> **Supplied records**:

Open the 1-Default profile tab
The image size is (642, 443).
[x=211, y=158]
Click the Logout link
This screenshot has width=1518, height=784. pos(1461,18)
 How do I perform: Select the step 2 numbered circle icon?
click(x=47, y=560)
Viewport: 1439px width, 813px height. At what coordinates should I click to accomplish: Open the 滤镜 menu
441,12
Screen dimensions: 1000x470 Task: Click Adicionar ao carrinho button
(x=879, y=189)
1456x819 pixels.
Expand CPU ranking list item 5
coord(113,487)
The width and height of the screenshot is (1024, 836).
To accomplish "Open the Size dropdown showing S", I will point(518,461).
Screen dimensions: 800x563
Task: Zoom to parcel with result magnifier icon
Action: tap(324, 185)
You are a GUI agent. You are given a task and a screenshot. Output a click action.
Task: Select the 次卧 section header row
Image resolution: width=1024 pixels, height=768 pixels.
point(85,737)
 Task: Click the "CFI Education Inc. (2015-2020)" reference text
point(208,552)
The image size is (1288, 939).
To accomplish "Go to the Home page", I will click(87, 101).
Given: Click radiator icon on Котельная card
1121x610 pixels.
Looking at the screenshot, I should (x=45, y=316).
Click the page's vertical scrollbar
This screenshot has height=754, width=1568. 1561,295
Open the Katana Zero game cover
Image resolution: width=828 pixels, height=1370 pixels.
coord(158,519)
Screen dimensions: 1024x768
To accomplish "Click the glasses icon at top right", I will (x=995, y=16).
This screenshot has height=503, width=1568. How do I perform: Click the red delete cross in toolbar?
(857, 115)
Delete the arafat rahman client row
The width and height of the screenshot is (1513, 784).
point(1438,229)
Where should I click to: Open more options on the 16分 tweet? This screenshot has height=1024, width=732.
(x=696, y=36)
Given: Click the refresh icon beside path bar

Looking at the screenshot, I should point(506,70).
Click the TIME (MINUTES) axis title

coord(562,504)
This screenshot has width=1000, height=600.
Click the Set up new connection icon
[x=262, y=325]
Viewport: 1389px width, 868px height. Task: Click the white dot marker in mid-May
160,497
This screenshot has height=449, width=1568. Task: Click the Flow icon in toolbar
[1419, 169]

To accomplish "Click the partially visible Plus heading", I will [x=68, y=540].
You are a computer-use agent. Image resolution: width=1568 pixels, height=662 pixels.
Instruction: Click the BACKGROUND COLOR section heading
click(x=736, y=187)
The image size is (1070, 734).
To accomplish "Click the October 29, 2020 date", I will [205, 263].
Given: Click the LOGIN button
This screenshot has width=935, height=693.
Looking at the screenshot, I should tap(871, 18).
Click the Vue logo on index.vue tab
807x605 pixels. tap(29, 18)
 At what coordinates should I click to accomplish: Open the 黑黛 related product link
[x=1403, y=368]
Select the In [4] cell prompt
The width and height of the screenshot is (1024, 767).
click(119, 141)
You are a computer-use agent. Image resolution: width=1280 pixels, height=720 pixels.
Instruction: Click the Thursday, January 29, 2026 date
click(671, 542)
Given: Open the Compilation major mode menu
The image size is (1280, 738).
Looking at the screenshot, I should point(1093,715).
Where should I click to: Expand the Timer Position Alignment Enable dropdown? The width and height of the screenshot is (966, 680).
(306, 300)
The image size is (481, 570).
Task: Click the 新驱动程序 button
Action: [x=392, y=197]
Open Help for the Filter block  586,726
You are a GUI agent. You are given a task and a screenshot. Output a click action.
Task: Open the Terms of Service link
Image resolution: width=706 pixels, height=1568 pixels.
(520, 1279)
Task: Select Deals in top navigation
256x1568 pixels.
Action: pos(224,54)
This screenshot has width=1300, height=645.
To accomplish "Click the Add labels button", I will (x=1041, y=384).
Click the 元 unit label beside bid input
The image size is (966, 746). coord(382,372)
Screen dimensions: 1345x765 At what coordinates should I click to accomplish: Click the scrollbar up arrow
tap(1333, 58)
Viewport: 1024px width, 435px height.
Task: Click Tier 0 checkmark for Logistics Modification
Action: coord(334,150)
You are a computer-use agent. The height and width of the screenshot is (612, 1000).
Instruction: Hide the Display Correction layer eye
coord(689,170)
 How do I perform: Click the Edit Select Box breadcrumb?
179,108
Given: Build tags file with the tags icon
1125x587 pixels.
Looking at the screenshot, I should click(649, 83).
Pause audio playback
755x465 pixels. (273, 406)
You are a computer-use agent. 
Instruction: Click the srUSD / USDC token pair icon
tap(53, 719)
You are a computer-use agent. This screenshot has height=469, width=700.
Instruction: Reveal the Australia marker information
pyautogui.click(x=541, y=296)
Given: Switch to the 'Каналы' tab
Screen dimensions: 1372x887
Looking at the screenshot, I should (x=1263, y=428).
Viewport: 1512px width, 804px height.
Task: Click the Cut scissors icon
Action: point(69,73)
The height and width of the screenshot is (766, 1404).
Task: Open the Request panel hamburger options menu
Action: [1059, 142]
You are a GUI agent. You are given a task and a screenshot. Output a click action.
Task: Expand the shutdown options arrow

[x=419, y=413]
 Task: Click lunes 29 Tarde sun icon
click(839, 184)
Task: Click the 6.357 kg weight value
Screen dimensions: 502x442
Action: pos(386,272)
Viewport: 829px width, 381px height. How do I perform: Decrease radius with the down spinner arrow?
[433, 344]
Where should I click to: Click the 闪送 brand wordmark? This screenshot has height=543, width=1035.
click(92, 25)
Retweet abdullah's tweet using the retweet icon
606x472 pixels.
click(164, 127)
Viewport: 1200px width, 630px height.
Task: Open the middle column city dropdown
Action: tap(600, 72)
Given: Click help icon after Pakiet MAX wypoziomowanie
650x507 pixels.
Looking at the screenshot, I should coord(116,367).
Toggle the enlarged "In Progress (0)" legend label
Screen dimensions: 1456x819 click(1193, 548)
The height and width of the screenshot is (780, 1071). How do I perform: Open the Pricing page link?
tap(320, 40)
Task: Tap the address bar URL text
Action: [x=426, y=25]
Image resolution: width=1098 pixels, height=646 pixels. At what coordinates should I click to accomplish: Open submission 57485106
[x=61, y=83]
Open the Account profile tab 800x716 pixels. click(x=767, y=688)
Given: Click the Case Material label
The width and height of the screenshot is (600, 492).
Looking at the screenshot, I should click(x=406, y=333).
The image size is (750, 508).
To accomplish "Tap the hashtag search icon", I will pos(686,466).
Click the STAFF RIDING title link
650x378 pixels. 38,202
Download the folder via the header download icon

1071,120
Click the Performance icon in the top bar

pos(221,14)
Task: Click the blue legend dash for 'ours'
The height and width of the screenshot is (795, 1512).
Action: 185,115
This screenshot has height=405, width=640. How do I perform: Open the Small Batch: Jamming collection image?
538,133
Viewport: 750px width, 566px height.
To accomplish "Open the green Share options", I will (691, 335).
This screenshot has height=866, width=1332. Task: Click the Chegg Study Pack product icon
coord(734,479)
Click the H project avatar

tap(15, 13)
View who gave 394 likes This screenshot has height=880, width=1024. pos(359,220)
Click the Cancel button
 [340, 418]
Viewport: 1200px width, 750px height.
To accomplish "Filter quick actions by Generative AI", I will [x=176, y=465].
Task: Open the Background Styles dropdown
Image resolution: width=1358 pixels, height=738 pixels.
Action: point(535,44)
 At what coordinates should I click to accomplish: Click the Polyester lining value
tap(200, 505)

> **Work to be completed**: Please copy every line of the records above in which "Filter" appears.

> **Output for this exercise**:
Open Help for the Filter block  586,726
To accomplish "Filter quick actions by Generative AI", I will [x=176, y=465].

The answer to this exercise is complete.